> [Goal] Could you turn the lines from the one containing "click on 'Office" through the one containing "Image resolution: width=1504", inclusive, into a numbered list with blank lines omitted?

> [Records of locating words and elements]
┌──

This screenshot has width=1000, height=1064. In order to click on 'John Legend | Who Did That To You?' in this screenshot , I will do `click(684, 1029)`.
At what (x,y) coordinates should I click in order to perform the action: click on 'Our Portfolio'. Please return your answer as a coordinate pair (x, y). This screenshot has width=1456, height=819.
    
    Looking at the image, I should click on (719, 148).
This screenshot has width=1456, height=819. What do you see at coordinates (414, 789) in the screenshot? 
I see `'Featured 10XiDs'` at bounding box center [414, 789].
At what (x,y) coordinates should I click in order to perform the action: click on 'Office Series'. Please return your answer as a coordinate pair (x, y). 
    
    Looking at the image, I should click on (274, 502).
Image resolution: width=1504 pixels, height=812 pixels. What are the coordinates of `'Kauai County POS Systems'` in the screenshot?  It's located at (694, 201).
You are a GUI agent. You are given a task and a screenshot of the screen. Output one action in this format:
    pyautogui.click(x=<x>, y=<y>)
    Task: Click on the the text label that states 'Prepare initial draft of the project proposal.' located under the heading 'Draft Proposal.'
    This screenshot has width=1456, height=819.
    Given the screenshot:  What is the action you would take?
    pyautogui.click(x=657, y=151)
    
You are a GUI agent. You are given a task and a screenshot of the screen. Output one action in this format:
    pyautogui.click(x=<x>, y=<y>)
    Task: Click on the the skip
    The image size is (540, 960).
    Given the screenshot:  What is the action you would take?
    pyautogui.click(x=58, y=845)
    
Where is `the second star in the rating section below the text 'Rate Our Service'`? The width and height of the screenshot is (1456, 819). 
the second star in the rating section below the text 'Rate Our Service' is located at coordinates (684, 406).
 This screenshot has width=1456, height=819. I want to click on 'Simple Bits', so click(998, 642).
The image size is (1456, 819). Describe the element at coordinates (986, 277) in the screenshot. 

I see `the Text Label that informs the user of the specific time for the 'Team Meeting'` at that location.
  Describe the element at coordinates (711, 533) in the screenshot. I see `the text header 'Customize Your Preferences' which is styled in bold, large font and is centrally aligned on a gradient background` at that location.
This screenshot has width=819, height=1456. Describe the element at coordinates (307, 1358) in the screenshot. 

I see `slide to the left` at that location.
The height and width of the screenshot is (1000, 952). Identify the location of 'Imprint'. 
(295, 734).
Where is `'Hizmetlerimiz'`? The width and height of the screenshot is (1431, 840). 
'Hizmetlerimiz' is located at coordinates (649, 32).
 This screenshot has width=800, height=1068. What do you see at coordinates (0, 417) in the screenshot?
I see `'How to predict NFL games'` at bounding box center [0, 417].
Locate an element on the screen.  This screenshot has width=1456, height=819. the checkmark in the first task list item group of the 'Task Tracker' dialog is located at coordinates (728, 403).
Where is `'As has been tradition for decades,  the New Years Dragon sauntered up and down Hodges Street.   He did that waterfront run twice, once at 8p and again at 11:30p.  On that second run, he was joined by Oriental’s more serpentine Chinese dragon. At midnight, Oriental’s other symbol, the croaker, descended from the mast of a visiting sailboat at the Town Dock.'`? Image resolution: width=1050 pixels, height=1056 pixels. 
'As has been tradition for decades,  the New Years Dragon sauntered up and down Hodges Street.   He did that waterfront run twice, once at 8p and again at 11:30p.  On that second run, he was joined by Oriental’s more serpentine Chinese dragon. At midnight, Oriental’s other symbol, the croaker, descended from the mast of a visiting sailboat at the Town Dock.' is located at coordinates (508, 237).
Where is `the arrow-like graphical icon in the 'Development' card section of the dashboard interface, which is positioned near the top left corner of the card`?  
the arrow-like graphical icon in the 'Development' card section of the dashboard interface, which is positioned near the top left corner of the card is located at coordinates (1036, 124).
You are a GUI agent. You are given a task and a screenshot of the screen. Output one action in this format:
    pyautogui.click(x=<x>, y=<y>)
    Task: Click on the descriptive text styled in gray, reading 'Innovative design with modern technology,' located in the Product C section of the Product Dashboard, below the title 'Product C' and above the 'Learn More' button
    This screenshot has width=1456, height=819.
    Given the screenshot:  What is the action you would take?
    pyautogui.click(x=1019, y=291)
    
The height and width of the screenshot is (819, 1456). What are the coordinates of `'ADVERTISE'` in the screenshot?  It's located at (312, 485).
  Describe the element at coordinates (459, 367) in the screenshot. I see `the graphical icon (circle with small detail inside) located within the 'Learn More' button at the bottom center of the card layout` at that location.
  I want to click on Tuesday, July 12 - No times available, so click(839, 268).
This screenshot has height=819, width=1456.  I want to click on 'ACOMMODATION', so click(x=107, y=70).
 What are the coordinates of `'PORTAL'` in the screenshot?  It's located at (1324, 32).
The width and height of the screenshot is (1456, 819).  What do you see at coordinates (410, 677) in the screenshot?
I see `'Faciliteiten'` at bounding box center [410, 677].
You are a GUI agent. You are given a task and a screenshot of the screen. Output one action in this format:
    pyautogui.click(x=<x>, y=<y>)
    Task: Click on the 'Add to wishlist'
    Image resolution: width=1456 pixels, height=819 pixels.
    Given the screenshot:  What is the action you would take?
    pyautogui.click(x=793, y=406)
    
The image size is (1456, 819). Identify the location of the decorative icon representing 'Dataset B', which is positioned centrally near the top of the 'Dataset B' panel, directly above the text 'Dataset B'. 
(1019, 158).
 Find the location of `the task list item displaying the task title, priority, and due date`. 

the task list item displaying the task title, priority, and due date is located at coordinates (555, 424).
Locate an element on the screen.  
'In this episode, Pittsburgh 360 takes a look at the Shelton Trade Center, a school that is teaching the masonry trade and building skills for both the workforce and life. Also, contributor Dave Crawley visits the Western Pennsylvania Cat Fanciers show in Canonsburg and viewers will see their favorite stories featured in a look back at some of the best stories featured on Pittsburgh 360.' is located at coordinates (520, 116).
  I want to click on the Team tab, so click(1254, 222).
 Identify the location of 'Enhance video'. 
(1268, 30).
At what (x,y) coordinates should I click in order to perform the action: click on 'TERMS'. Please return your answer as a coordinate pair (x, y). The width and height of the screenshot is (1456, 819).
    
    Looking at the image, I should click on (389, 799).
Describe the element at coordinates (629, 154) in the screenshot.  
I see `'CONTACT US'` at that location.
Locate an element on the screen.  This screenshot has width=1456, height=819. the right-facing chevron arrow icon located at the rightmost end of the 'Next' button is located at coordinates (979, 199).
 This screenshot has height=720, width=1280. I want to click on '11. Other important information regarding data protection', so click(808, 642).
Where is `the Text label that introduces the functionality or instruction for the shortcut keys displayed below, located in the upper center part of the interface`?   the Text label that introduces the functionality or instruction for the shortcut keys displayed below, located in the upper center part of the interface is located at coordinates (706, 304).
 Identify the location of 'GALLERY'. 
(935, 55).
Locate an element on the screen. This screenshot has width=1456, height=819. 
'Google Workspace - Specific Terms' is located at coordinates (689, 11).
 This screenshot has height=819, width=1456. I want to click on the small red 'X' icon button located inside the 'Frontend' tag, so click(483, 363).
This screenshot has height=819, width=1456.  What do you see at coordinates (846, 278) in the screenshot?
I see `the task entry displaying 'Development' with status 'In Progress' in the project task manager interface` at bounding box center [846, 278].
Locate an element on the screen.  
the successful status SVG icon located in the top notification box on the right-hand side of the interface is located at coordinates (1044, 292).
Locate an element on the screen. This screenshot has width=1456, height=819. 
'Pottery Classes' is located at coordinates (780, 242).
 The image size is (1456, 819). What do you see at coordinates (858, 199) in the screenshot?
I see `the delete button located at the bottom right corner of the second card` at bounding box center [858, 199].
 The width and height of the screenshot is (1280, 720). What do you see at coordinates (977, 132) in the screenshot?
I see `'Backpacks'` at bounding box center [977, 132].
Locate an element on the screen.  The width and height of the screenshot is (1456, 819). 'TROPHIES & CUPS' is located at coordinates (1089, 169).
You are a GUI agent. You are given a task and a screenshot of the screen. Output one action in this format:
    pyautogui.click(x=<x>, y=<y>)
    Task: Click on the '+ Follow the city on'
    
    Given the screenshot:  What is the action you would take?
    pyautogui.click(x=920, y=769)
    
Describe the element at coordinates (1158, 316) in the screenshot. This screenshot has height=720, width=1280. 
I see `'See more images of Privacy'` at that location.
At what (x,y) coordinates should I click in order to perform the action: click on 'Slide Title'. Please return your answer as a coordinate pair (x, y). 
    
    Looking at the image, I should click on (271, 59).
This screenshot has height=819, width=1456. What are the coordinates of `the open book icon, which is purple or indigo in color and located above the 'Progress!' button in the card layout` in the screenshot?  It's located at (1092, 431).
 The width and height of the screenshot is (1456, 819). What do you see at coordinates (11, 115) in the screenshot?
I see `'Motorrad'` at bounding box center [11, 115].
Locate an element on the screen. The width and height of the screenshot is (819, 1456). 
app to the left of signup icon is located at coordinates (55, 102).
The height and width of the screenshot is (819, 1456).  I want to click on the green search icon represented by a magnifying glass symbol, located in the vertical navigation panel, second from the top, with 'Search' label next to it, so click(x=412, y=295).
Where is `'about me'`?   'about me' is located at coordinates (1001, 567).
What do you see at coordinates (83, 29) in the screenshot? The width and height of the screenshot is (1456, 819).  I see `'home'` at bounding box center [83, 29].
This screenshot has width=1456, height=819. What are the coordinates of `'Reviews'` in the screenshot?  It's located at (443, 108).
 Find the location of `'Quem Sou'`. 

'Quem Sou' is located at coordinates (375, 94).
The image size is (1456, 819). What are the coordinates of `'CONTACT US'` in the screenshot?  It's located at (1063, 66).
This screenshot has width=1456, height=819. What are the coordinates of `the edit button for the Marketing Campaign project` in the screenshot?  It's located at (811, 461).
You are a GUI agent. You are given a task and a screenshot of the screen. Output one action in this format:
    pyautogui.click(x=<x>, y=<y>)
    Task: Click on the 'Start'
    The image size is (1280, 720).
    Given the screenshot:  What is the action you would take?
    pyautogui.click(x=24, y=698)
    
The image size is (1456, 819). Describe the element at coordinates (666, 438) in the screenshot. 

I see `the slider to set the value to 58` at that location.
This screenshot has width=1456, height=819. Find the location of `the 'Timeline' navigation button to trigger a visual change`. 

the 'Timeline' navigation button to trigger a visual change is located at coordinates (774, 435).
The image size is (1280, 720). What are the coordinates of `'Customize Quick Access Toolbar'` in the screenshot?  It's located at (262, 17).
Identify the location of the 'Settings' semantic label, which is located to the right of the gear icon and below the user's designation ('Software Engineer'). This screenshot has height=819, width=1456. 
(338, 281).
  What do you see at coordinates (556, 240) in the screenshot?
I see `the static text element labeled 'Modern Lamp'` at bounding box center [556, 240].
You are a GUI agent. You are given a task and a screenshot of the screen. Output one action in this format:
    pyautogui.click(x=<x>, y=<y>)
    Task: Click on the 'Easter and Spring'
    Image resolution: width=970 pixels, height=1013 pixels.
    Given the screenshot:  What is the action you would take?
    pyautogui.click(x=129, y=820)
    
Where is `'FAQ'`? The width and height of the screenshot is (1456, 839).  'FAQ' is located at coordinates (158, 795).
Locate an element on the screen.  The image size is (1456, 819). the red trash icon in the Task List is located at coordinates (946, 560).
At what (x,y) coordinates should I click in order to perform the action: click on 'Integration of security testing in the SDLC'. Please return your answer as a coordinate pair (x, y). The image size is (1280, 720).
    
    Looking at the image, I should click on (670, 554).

└──

> [The result]
1. At what (x,y) coordinates should I click in order to perform the action: click on 'Office Series'. Please return your answer as a coordinate pair (x, y). 
2.     Looking at the image, I should click on (274, 502).
3. Image resolution: width=1504 pixels, height=812 pixels. What are the coordinates of `'Kauai County POS Systems'` in the screenshot?  It's located at (694, 201).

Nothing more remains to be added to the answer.